Lo ha specificato lo stesso autore bresciano, in dialogo con Mauro Martinuz e Piergiorgio Zendrini a Librixia: «Il territorio ha espresso fin da allora aziende con un’economia manifatturiera rilevante, non solo conto terziste, ma in grado di costituire brand decisamente importanti e riconoscibili, basati su forme affidate spesso a design di grande fama».

Il volume di Zane racconta, attraverso la storia di numerose aziende e la ricognizione di molteplici fonti, il lento evolversi dell’artigianato in industria e poi il salto compiuto verso la qualità estetica, che ha connotato soprattutto il ventesimo secolo, coinvolgendo vari comparti dell’economia locale (dai giocattoli ai casalinghi, dalle carrozzerie alle armi). Spiccano i casi del comparto Lumezzane e della Reguitti (terza azienda in Italia per numero di brevetti nel mobilio da esterno, dal 1946 al 1966, dietro solo a Gucci e Pirelli).

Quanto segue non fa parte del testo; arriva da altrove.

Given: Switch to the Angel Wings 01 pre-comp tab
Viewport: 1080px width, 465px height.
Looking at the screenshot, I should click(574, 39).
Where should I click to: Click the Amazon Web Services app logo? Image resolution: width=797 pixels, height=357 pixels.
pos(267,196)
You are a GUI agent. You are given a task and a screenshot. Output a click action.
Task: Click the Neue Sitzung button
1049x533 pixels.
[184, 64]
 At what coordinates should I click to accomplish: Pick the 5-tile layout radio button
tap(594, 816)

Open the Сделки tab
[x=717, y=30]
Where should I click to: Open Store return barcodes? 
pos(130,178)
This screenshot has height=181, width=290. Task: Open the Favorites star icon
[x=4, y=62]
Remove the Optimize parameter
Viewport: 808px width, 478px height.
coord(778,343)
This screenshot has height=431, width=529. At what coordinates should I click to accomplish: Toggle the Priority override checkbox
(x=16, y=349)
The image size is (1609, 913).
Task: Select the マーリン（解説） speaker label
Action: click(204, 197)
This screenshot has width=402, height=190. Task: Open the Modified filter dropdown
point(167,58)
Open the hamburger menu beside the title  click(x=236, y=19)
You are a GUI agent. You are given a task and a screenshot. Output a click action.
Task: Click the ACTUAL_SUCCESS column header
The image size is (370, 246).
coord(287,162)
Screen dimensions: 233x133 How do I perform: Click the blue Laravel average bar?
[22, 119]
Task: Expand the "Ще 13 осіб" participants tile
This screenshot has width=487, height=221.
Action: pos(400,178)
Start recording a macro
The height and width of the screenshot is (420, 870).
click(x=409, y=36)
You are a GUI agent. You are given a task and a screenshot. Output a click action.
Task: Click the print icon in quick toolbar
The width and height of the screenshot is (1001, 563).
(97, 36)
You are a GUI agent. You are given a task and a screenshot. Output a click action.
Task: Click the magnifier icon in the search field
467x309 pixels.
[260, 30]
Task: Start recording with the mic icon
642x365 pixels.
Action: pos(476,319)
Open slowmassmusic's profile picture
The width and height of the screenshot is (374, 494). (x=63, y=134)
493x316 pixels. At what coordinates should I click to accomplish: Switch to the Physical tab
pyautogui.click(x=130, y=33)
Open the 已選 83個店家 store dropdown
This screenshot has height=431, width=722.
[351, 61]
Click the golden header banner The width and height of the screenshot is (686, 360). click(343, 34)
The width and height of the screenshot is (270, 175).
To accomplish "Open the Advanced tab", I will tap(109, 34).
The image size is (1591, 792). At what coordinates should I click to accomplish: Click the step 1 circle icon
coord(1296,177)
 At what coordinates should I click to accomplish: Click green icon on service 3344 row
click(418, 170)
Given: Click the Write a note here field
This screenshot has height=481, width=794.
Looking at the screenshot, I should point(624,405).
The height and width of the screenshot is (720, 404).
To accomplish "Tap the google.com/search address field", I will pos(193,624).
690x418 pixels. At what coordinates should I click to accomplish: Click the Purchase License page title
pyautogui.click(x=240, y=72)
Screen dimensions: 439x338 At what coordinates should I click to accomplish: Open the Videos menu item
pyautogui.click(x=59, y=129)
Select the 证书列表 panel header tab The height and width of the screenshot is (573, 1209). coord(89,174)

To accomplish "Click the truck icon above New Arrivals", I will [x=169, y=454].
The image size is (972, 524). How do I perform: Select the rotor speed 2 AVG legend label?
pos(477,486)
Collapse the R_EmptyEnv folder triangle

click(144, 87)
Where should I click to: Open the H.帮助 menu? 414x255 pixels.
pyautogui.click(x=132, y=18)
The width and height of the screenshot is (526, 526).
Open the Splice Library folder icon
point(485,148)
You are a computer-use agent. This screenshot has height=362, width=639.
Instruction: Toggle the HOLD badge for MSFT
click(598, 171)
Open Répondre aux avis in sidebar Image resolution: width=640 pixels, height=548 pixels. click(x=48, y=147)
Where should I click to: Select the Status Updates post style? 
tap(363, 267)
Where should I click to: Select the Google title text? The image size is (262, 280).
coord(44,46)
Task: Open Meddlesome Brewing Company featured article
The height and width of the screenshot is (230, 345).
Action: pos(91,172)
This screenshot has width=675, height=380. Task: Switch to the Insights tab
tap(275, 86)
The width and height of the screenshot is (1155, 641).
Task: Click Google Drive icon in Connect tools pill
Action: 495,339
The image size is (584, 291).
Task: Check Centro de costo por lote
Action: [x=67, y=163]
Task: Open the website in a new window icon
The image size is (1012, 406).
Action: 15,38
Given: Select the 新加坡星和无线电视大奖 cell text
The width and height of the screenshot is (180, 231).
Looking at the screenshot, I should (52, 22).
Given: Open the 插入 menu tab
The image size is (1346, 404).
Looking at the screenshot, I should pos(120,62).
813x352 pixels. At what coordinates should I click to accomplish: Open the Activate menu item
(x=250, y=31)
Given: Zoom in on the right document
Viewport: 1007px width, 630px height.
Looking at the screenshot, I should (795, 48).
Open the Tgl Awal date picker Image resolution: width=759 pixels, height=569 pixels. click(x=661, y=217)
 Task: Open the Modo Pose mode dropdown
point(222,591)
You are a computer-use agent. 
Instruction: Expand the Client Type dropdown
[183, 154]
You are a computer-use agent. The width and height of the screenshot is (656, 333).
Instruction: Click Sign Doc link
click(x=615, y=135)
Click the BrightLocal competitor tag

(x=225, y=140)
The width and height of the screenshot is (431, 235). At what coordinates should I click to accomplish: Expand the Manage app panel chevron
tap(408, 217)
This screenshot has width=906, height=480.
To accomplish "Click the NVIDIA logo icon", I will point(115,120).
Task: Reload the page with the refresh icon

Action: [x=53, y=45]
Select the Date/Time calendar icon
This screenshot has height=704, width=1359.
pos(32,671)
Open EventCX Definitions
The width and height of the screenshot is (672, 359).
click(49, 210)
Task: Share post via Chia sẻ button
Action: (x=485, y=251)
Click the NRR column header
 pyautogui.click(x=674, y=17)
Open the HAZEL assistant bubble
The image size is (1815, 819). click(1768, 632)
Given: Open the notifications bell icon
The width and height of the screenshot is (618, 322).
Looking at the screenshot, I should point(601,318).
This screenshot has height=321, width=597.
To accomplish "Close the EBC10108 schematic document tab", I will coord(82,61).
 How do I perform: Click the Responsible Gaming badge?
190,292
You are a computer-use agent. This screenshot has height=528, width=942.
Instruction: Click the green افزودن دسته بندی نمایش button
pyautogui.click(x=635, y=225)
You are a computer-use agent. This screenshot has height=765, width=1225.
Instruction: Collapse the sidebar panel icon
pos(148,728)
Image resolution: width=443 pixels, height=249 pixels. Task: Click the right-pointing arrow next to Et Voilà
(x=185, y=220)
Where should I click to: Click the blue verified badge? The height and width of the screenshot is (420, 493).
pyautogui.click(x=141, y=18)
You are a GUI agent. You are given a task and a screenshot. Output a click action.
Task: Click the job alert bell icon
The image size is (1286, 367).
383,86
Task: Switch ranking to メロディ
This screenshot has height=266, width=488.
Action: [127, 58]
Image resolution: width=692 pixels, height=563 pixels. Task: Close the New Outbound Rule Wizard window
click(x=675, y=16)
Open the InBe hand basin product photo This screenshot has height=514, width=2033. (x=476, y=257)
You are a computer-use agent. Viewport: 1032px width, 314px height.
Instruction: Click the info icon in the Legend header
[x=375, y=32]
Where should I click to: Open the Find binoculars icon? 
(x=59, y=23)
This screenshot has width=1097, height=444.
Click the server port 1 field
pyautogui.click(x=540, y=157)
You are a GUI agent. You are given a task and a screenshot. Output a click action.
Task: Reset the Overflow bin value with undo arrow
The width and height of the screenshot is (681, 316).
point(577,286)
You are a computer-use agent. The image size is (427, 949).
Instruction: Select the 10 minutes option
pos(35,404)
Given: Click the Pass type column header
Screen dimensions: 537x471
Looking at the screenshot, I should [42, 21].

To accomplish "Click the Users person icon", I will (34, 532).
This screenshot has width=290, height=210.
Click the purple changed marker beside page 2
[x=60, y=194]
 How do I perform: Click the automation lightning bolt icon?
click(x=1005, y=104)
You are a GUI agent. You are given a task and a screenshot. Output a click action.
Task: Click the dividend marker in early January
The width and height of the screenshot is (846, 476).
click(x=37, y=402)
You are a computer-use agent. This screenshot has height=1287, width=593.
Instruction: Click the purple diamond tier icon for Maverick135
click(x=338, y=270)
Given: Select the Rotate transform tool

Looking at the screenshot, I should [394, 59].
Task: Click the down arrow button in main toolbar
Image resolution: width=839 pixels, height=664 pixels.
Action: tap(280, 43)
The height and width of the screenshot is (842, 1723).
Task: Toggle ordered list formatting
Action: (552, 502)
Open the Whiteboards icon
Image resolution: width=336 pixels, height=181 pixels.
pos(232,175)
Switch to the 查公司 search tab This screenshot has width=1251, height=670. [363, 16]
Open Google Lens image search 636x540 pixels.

Realtà come la Palini (per la sedia scolastica T12) e la Prefabbricati Pasotti (per un sistema in legno pure dedicato alla creazione di ambienti scolastici) si aggiudicarono il premio «Compasso d’oro», rispettivamente nel 1960 e nel 1970.

Oltre che su un importante apparato documentario quale impalcatura per la ricostruzione della vicenda, il lavoro si basa anche sulla disponibilità laddove possibile degli oggetti, che permettono «di interrogare le forme nuove». Un catalogo ragionato, peraltro, di quanto effettivamente prodotto lo si ha nell’esposizione in Castello del 1904 (mentre era capo del governo il bresciano Giuseppe Zanardelli). «Ho cercato anche di capire - prosegue Marcello Zane - quale fosse l’atteggiamento dei bresciani, dal punto di vista economico, nell’acquistare oggetti non più solo funzionali, ma scelti anche per arredare, che fungevano da status symbol».

Uno spartiacque venne rappresentato senz’altro dalla spinta verso il consumismo, propria del secondo Novecento. Ne emerge un panorama di imprenditori, artisti e designer locali, di sperimentazioni e pratiche eccellenti che vengono ad arricchirsi ulteriormente prima nello studio in scuole tecniche, quindi direttamente in fabbrica per toccare, poi, l’incontro con personaggi chiave del design e dell’architettura italiani, come Giò Ponti, Achille Castiglioni o Giuseppe Terragni.

Il «segreto», se tale si può definire, di questa tradizione fortemente innovativa sta nel legame tra cultura del progetto, quindi tra i progettisti e capacità tecnica sistemica interna all’azienda. E non è mancata l’attenzione all’aspetto promozionale e pubblicitario: la Gnutti, per esempio, specializzata nella produzione di armi bianche, già nel 1904 pubblicava un modernissimo catalogo in tre lingue.